Despite fluticasone’s new list price being lower than the previous list price of Flovent HFA, Hassan said Prasco Laboratories is not offering negotiable pricing terms to insurers in order for the product to be covered on insurance formularies.

“This means that families either must pay the full list price — anywhere from $150 to $250 per month — or go without their children’s medication,” she wrote.

She said that as a result, many children will no longer have a single age-appropriate inhaler covered by their insurance plan.

In response to Hassan’s letter, a GSK spokesperson told Fierce Pharma that the company’s decision to launch authorized generics for Flovent HFA and sister product Flovent Diskus (fluticasone propionate inhalation powder, 100 mcg) was a “business decision” to help preserve access to the drugs at a potentially lower cost.

GSK said the company had been planning to discontinue the branded inhaler products “for some time.”

GSK is also facing heat from the Federal Trade Commission (FTC) about its intellectual property practices around its inhaler products. The FTC sent a warning letter to GSK at the end of April, accusing it of filing patents improperly or inaccurately, terming them “junk listings.”

The commission is specifically targeting the company’s inhalers that use the Ellipta device. These include the COPD and asthma drugs Breo (fluticasone furoate/vilanterol) and Trelegy (fluticasone/umeclidinium/vilanterol).

The more than 300 “junk listings” for 20 brand-name drugs, which include meds for weight loss, asthma and COPD. The FTC issued warning letters to ten companies, which included GSK, AstraZeneca, Novo Nordisk and Boehringer Ingelheim, about improperly listed patents for some of their drugs. Drugmakers could use these patents to quash competition and inflate prices.

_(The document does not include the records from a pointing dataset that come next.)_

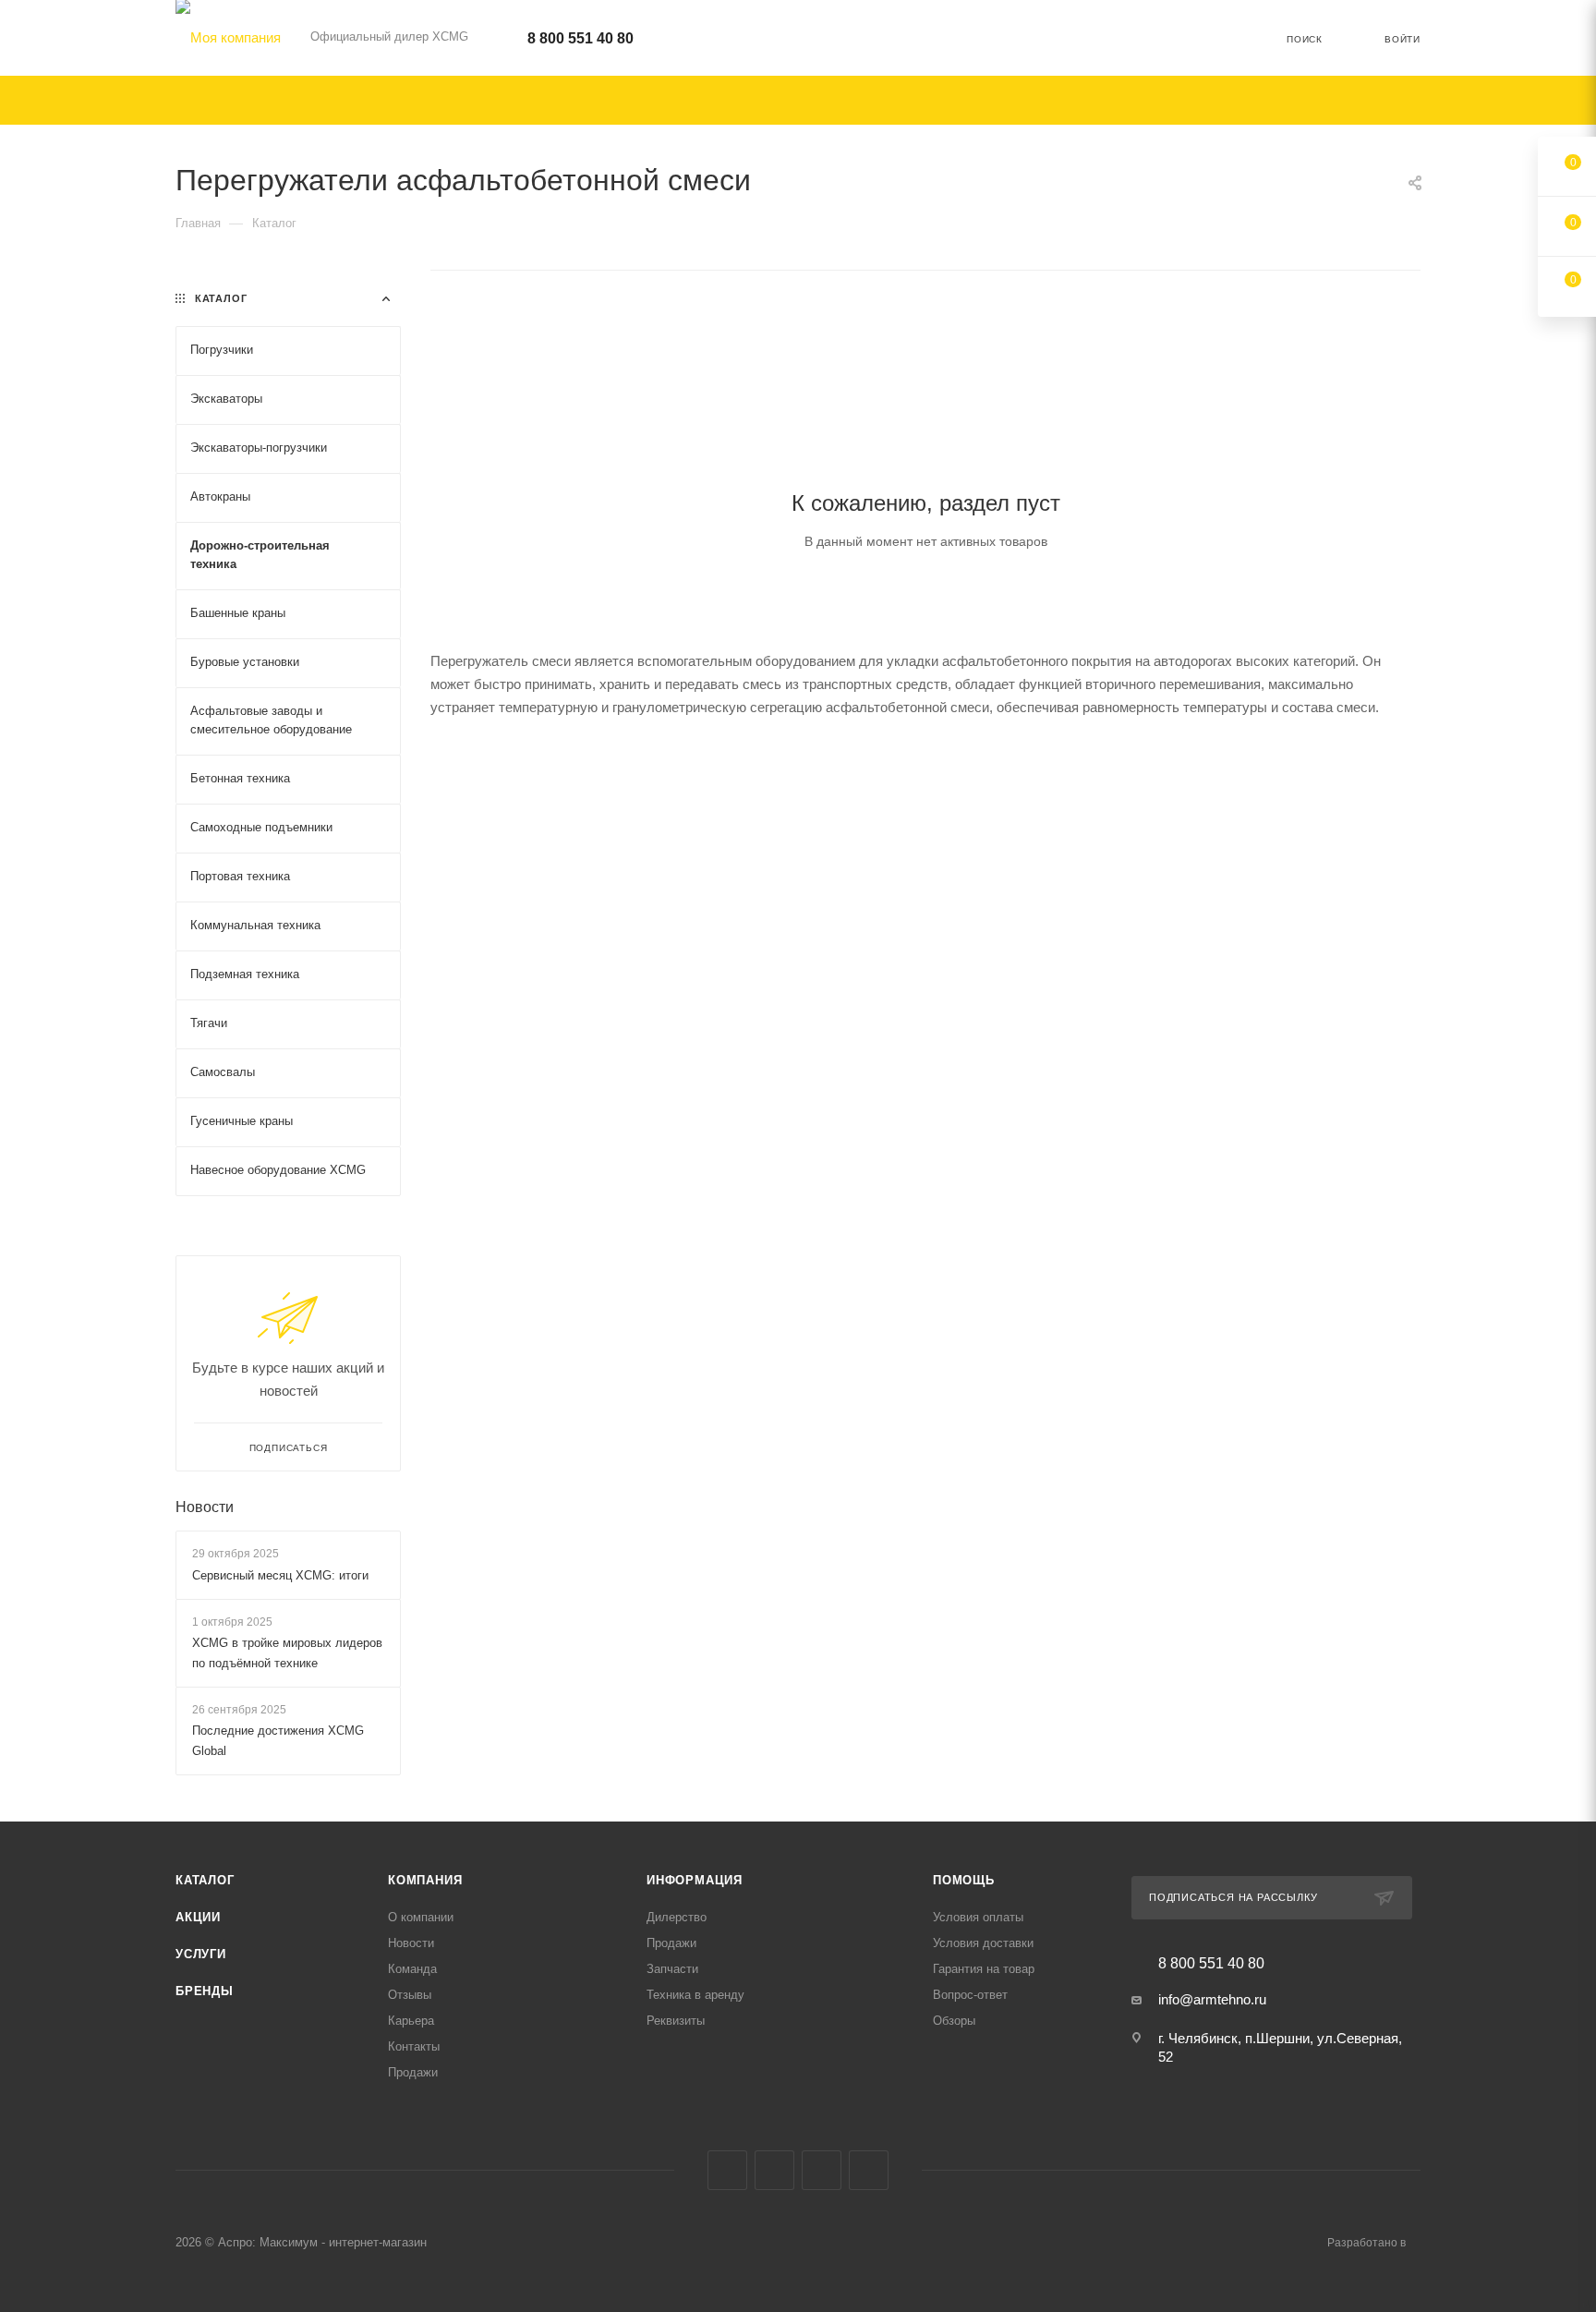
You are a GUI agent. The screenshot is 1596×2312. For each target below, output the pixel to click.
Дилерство (677, 1917)
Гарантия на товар (983, 1969)
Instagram (774, 2170)
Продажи (413, 2072)
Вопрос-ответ (970, 1995)
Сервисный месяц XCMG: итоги (280, 1575)
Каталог (205, 1880)
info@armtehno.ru (1212, 1999)
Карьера (411, 2021)
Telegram (821, 2170)
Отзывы (409, 1995)
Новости (204, 1507)
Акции (198, 1917)
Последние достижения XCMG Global (278, 1741)
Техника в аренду (695, 1995)
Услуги (200, 1954)
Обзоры (954, 2021)
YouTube (869, 2170)
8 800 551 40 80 (580, 38)
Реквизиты (676, 2021)
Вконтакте (727, 2170)
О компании (420, 1917)
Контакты (414, 2046)
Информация (695, 1880)
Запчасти (672, 1969)
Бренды (204, 1991)
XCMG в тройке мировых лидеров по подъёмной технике (287, 1653)
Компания (425, 1880)
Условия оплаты (978, 1917)
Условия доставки (983, 1943)
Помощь (964, 1880)
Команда (412, 1969)
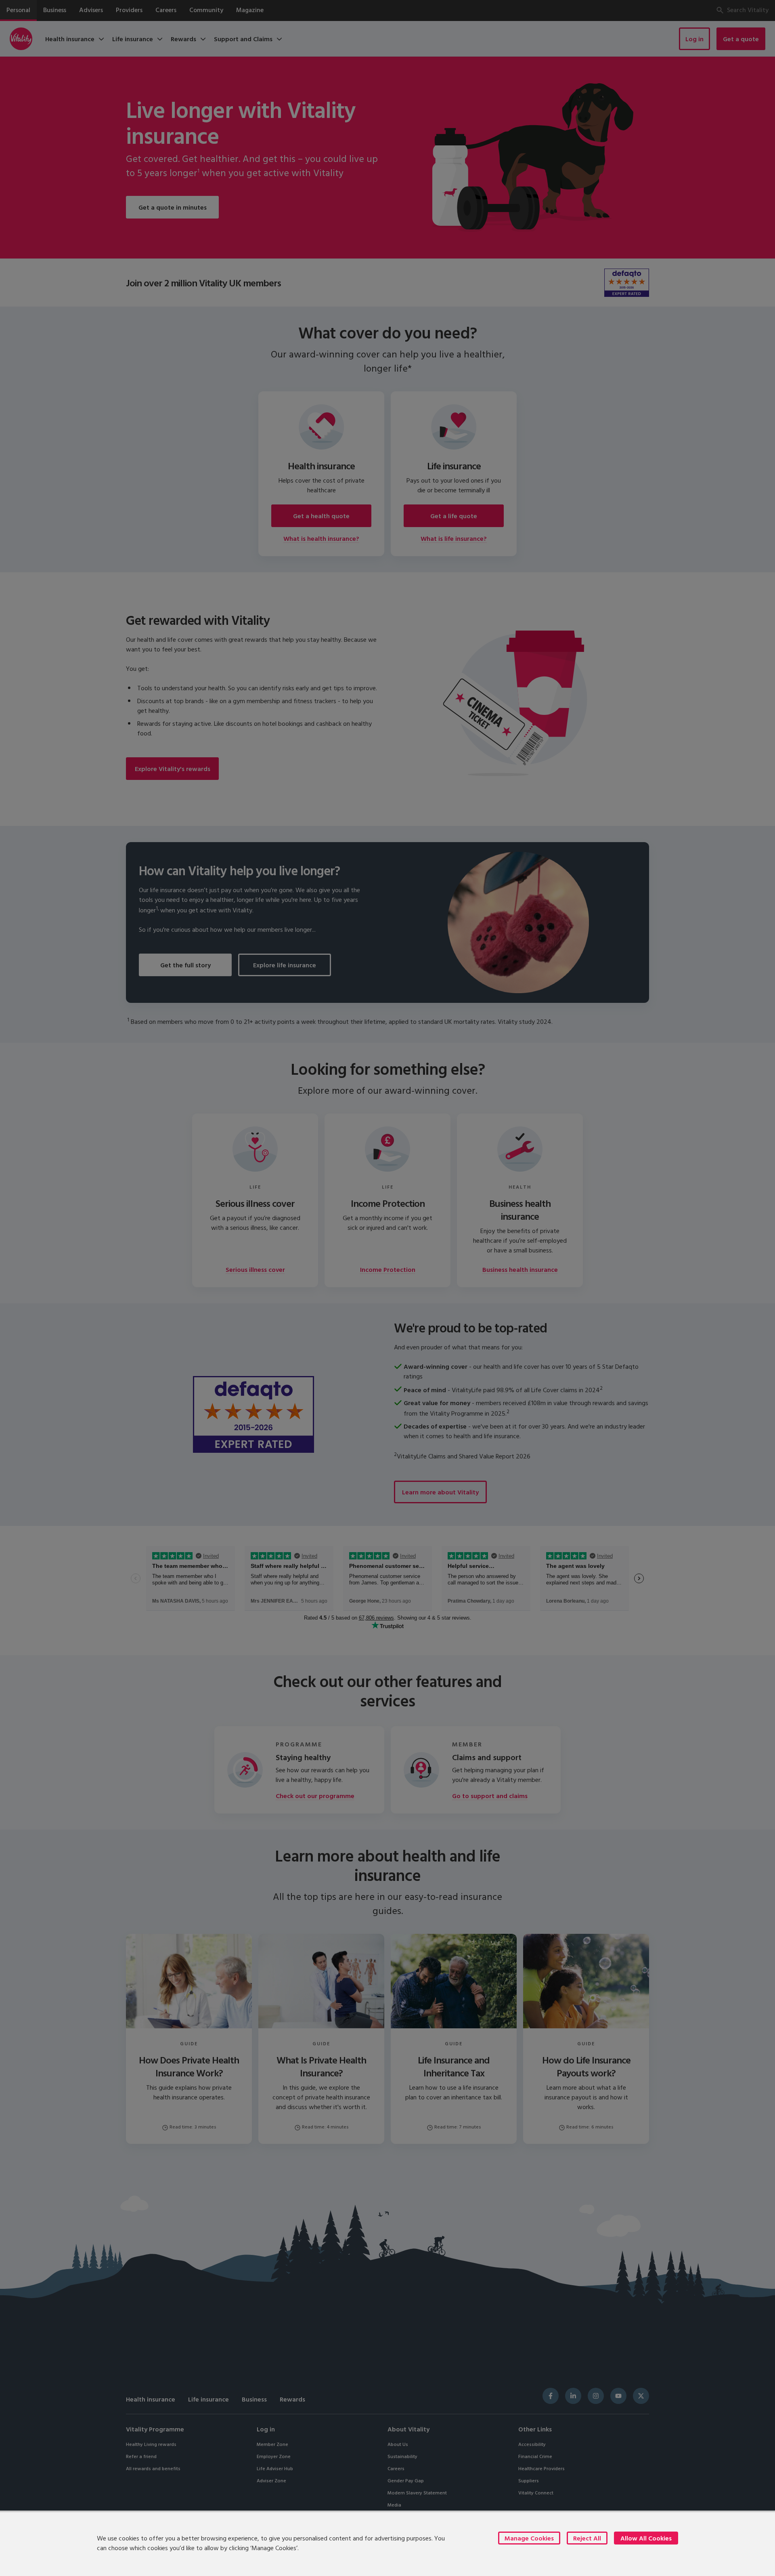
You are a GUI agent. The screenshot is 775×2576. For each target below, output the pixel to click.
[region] (387, 2543)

Hassan has asked GSK to put Flovent HFA back on the market “in the short term and to work with Prasco to ensure access to affordable fluticasone.”

She advised GSK and Prasco should do this by decreasing the list price of fluticasone and including it in the $35 out-of-pocket cost cap. “These actions will ensure that patients of all ages and abilities can access life-saving asthma treatment,” she said.

Drugmakers have been facing pressure over high drug prices in the US. Over the past few months, Senator Bernie Sanders summoned some of the country’s top drugmakers including Johnson & Johnson and Eli Lilly to testify at senate hearings about the high list prices of some of their drugs in the US compared to other countries like Canada.

A few weeks ago, Sanders also launched an investigation into the “outrageously high” prices of Novo Nordisk’s GLP-1 blockbusters Ozempic and Wegovy, both injectable semaglutide medications.